Abdul Chiari

Personal information
- Full name: Abdul Enrique Chiari Catuy
- Date of birth: 13 January 1971
- Place of birth: Colón, Panama
- Date of death: 15 July 2011 (aged 40)
- Place of death: Colón, Panama
- Position: Forward

Senior career*
- Years: Team / Apps / (Gls)
- 1992–1994: Sporting Colón
- 1994–2003: Árabe Unido

International career^{‡}
- 1992–2000: Panama / 8 / (0)

= Abdul Chiari =

Panamanian football player (1971–2011)

Abdul Enrique Chiari Catuy (13 January 1971 – 15 July 2011) was a Panamanian football striker.

==Club career==
Nicknamed el Turco, Chiari played for local sides Sporting Colón and Árabe Unido, with whom he won 4 league titles.
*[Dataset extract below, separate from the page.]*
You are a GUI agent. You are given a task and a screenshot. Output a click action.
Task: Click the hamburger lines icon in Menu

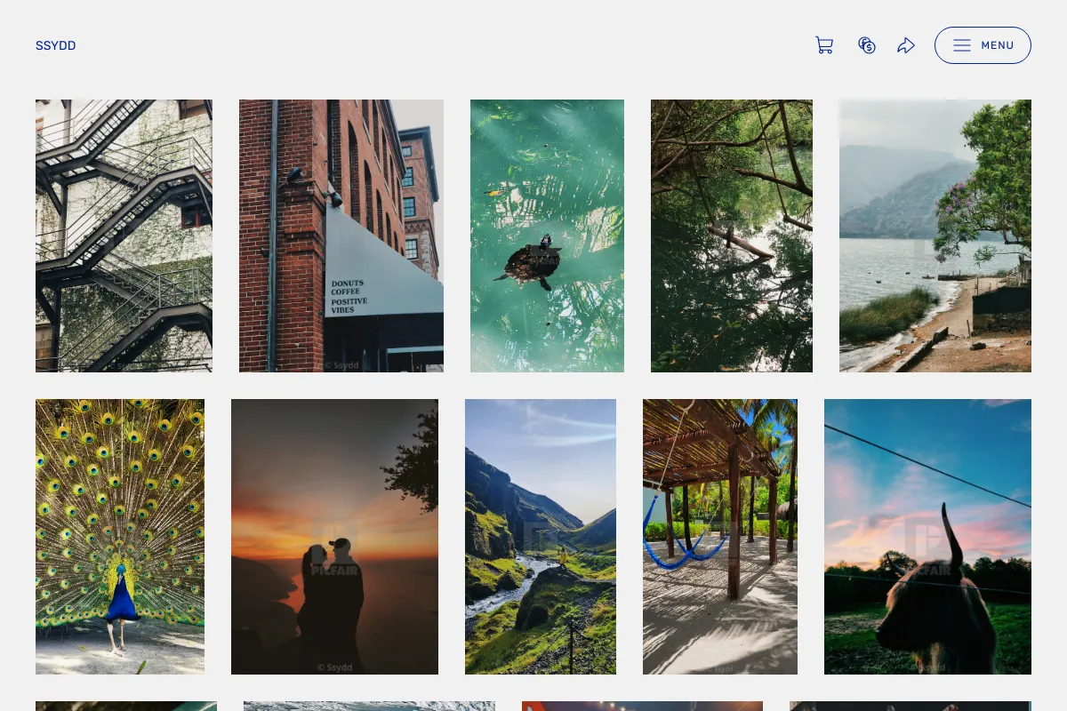[962, 45]
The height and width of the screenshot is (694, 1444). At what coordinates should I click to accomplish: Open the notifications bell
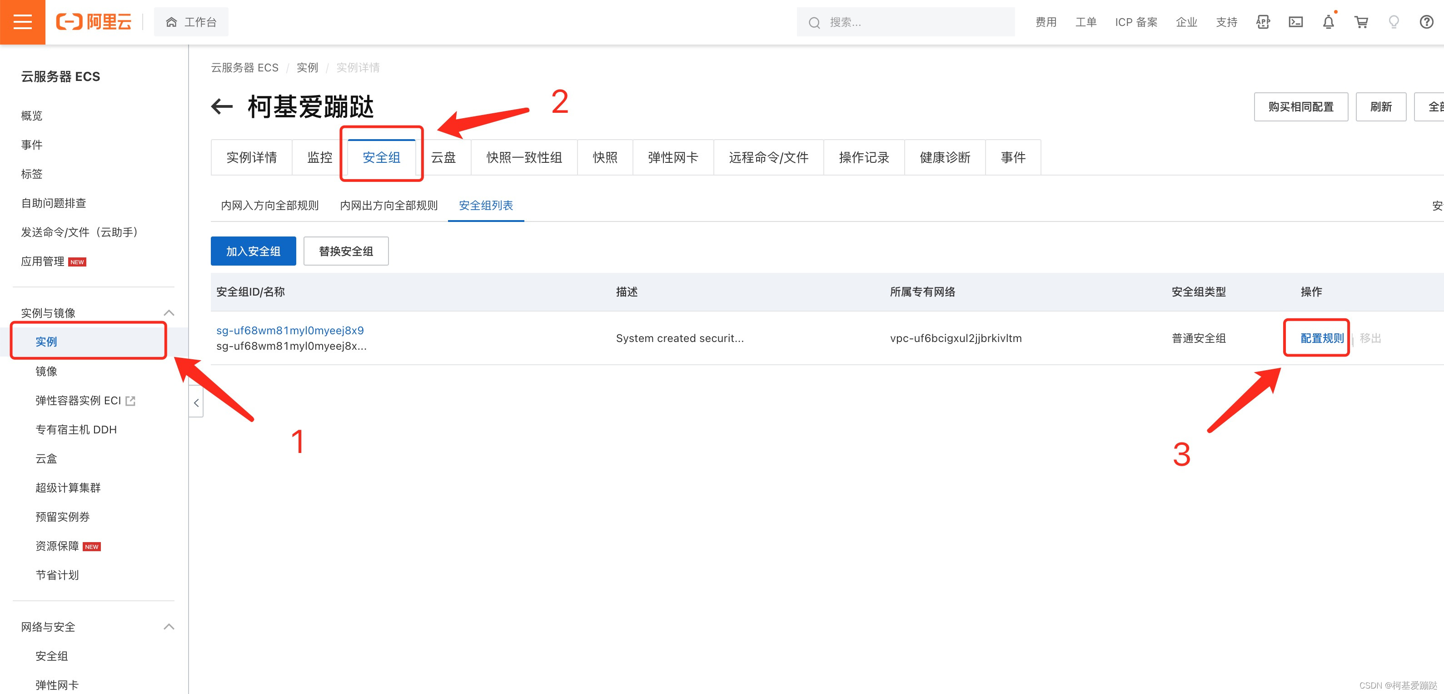click(1328, 22)
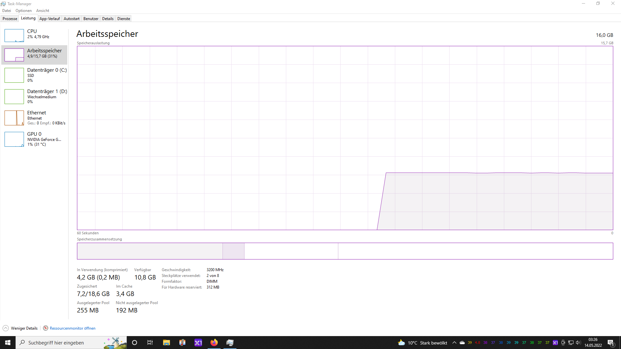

At the time of his death he was assistant coach at the club.

==International career==
He made his debut for Panama in a June 1992 friendly match against Honduras and earned 8 caps, scoring no goals. He has represented his country at the 1995 UNCAF Nations Cup.

His final international was a June 2000 friendly match against Ecuador.

==Murder==
In July 2011, Chiari was shot in front of the Estadio Armando Dely Valdés. He left his wife and seven children. He was buried at the Monte Esperanza cemetery.